I turned the flashlight on again. Frozen congealed blood covered Rex’s blue and green quilted work shirt. The fact he wore no coat and the extent of the body’s stiffness indicated he had probably been shot sometime the previous day, which had been much warmer. I expected we’d find footprints frozen in the mud under the snow. My hands and feet ached from the cold. What’s taking them so long?
Finally, lights from three police cars appeared through the trees near the church. I waved my flashlight so Will could find me. Two lights moved through the brush toward me.
“Over here!” I shouted.
“We see you!” a male voice rang out.
I shone the beam on the body as two officers trudged toward me. I knew from their voices Will wasn’t one of them.
“What’re you doing here, Donner?” A tall Mountie lifted his flashlight to make a light over our heads. Constable Bob Morin. With him was Constable Eddie Johnson.

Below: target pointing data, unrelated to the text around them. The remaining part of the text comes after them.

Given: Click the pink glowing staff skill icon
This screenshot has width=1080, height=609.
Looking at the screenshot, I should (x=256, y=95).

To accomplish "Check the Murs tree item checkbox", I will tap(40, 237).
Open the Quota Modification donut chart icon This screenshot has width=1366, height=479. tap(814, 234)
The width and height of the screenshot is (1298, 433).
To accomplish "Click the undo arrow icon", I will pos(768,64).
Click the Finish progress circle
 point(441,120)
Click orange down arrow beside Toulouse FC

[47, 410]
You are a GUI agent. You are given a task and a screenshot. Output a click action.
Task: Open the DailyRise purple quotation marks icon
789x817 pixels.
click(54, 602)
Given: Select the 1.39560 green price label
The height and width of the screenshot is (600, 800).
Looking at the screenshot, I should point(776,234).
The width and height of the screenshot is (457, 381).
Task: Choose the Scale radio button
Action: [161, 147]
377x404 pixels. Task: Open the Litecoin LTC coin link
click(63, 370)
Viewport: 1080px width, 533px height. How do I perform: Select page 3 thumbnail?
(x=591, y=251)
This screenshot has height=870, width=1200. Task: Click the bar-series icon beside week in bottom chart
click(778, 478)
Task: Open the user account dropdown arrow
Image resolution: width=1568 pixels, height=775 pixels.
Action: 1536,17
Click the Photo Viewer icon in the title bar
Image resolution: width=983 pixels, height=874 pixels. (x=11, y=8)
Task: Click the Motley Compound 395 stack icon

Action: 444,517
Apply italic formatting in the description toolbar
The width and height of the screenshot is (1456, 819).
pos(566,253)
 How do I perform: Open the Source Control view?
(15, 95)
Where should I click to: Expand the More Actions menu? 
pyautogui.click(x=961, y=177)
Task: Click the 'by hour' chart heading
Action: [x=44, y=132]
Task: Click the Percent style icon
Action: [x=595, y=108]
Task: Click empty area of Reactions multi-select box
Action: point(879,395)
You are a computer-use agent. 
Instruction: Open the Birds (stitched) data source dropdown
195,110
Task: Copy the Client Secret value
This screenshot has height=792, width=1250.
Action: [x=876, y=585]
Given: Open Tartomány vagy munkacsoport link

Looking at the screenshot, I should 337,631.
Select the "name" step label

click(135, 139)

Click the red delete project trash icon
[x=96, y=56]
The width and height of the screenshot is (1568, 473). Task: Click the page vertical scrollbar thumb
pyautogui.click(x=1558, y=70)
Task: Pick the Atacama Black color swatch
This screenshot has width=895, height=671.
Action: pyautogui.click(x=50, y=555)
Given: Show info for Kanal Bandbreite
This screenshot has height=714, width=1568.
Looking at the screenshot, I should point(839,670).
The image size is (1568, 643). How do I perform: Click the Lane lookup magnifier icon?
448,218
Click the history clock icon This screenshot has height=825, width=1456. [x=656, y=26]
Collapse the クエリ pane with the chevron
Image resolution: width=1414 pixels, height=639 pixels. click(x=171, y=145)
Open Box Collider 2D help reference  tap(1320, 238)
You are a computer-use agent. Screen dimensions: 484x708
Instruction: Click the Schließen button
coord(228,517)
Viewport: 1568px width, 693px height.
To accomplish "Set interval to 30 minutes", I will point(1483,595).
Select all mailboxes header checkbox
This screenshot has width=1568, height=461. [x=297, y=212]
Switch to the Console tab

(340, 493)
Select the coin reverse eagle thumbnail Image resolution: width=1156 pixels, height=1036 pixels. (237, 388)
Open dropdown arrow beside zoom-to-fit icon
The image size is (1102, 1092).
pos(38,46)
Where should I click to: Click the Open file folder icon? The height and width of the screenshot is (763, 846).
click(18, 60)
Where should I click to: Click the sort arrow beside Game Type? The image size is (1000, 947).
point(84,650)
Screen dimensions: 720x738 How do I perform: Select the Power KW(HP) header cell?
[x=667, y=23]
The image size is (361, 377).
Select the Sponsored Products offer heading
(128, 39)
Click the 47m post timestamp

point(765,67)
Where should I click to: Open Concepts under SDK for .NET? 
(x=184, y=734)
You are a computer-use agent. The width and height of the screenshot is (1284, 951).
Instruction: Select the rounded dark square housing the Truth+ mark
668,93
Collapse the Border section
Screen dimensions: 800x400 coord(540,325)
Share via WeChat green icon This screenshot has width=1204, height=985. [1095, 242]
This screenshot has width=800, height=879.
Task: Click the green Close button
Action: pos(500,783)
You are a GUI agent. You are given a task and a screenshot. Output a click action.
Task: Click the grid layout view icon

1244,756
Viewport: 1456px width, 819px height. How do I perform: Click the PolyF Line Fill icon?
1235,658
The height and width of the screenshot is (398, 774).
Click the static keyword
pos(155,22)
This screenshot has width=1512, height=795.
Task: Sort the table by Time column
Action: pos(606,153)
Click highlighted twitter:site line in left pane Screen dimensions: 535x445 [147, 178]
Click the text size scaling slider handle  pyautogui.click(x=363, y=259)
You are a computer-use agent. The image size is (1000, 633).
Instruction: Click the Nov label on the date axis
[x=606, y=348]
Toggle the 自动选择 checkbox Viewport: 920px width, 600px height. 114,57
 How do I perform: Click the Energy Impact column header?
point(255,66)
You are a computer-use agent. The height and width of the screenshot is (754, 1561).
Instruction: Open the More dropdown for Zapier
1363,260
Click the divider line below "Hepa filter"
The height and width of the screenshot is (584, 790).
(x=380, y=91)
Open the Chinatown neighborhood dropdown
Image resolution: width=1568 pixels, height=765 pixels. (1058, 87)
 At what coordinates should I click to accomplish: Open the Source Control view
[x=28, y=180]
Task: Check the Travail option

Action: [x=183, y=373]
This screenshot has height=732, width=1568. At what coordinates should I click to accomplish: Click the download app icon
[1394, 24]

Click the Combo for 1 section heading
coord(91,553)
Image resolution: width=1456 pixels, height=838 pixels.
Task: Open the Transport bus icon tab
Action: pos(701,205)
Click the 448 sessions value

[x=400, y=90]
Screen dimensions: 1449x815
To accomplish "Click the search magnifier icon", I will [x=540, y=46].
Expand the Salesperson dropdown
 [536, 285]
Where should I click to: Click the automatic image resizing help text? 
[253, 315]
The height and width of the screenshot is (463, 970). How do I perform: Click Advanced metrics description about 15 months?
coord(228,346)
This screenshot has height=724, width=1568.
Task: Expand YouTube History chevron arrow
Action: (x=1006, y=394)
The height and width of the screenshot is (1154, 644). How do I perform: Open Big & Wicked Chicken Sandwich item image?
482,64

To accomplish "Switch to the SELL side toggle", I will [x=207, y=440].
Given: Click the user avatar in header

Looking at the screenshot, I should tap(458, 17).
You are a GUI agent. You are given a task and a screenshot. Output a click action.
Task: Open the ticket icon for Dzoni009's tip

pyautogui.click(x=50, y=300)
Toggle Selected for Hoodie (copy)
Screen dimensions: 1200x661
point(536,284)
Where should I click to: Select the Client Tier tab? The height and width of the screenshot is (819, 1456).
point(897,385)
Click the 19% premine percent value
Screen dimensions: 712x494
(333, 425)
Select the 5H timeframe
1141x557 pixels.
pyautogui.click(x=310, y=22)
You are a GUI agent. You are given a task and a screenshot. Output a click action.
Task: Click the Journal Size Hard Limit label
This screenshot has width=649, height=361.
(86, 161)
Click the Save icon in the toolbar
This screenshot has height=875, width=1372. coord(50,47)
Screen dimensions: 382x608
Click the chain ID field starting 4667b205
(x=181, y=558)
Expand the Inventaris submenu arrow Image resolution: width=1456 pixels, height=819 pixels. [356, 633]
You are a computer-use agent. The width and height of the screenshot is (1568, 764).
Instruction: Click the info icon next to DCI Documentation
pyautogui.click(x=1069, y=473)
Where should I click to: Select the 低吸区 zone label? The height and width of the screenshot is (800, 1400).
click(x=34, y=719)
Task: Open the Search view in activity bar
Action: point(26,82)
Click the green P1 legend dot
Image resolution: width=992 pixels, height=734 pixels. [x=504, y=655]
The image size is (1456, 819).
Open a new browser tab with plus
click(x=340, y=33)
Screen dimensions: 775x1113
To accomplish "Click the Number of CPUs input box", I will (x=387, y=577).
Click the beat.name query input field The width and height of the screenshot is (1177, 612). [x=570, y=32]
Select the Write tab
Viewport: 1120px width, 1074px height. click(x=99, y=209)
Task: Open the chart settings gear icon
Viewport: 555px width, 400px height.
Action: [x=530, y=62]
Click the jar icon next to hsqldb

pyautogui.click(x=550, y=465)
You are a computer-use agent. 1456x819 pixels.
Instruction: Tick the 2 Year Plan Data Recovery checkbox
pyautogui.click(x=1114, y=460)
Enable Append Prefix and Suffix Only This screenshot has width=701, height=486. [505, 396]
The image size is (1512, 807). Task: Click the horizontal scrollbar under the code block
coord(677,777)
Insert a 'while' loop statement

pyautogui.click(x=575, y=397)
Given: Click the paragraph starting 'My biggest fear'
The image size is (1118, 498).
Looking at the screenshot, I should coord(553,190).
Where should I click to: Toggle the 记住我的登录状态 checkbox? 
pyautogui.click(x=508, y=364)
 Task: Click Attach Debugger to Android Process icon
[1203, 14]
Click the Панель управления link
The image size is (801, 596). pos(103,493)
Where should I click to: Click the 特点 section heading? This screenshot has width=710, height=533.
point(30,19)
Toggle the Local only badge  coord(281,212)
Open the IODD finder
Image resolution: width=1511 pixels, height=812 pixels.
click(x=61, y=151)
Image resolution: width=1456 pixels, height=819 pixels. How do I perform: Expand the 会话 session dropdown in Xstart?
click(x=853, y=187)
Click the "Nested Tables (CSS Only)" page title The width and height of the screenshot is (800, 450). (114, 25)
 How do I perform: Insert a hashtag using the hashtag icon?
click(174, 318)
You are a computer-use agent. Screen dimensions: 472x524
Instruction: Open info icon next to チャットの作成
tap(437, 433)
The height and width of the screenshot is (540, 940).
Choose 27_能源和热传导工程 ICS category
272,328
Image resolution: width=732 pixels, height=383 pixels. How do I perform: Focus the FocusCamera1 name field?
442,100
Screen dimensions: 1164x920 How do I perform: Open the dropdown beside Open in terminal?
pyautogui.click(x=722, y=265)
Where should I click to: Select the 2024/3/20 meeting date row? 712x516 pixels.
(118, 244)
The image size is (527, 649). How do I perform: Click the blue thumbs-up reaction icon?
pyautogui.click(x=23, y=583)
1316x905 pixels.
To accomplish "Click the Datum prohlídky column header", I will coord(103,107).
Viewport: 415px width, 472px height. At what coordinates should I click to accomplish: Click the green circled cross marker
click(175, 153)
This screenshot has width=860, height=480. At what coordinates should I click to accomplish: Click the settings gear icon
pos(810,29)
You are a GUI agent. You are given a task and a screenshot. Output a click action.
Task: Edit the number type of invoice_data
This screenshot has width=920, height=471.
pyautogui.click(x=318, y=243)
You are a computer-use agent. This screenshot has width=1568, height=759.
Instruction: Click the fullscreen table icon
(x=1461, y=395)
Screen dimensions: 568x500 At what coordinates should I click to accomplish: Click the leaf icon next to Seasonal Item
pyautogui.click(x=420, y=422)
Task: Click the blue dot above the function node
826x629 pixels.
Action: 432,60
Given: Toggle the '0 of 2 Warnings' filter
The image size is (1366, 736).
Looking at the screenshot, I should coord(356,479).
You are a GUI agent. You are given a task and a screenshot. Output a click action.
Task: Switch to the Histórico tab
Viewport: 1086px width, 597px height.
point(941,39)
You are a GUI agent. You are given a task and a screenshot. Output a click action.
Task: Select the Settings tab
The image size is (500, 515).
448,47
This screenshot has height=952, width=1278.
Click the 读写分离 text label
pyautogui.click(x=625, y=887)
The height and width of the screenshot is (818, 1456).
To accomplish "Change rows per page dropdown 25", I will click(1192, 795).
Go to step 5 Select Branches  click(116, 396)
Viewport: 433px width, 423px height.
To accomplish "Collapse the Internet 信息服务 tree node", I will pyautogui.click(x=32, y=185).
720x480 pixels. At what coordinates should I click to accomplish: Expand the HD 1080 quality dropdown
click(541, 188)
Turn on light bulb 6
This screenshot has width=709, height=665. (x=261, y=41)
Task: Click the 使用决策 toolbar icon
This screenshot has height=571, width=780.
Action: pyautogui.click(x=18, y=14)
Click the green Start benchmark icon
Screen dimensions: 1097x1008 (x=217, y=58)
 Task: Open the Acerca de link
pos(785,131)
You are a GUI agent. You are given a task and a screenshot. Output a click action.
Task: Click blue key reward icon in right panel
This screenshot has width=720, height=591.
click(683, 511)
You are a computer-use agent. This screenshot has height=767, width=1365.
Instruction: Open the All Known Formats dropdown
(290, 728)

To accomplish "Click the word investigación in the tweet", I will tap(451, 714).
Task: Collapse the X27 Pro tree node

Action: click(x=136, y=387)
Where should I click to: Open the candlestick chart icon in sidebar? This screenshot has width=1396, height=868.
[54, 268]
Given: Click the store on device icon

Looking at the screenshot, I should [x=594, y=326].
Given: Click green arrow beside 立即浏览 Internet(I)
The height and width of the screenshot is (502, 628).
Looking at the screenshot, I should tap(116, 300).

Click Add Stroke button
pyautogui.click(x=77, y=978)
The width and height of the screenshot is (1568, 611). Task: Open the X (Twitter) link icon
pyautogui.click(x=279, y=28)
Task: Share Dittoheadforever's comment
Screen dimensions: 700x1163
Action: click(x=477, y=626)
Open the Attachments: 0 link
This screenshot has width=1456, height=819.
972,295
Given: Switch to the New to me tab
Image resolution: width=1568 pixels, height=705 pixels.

I blinked in the light. “Securing the crime scene.”
Eddie squatted next to Rex’s body. “That’s not what he meant. You spend all your nights off roaming around in the woods?”
“South Dare’s a happening place. Sure I’d find you out here too.”
Will emerged from the dark carrying a video camera and a briefcase of forensic gear.
I played my flashlight on the corpse. “He’s pretty stiff. Been dead since yesterday.”
Not looking at me, Will set the briefcase off to the side. I cringed as his flashlight explored the outline my body had made in the snow when I’d fallen next to Rex.
Eddie guffawed. “Looks like Donner’s been getting cozy with the corpse.”
Will squatted next to the body. “IDENT will be kicking butt for all these footprints.”
He got up and fiddled with the video camera. “Bob, put up the tape. Eddie, get the debrief.”
Eddie nudged my arm with his elbow, his pen poised over his notebook. “You want to tell me what happened?”
“This is my file. I found the body.” I wrapped my arms around myself for warmth and stamped my feet.
“This is my file,” he mimicked in falsetto.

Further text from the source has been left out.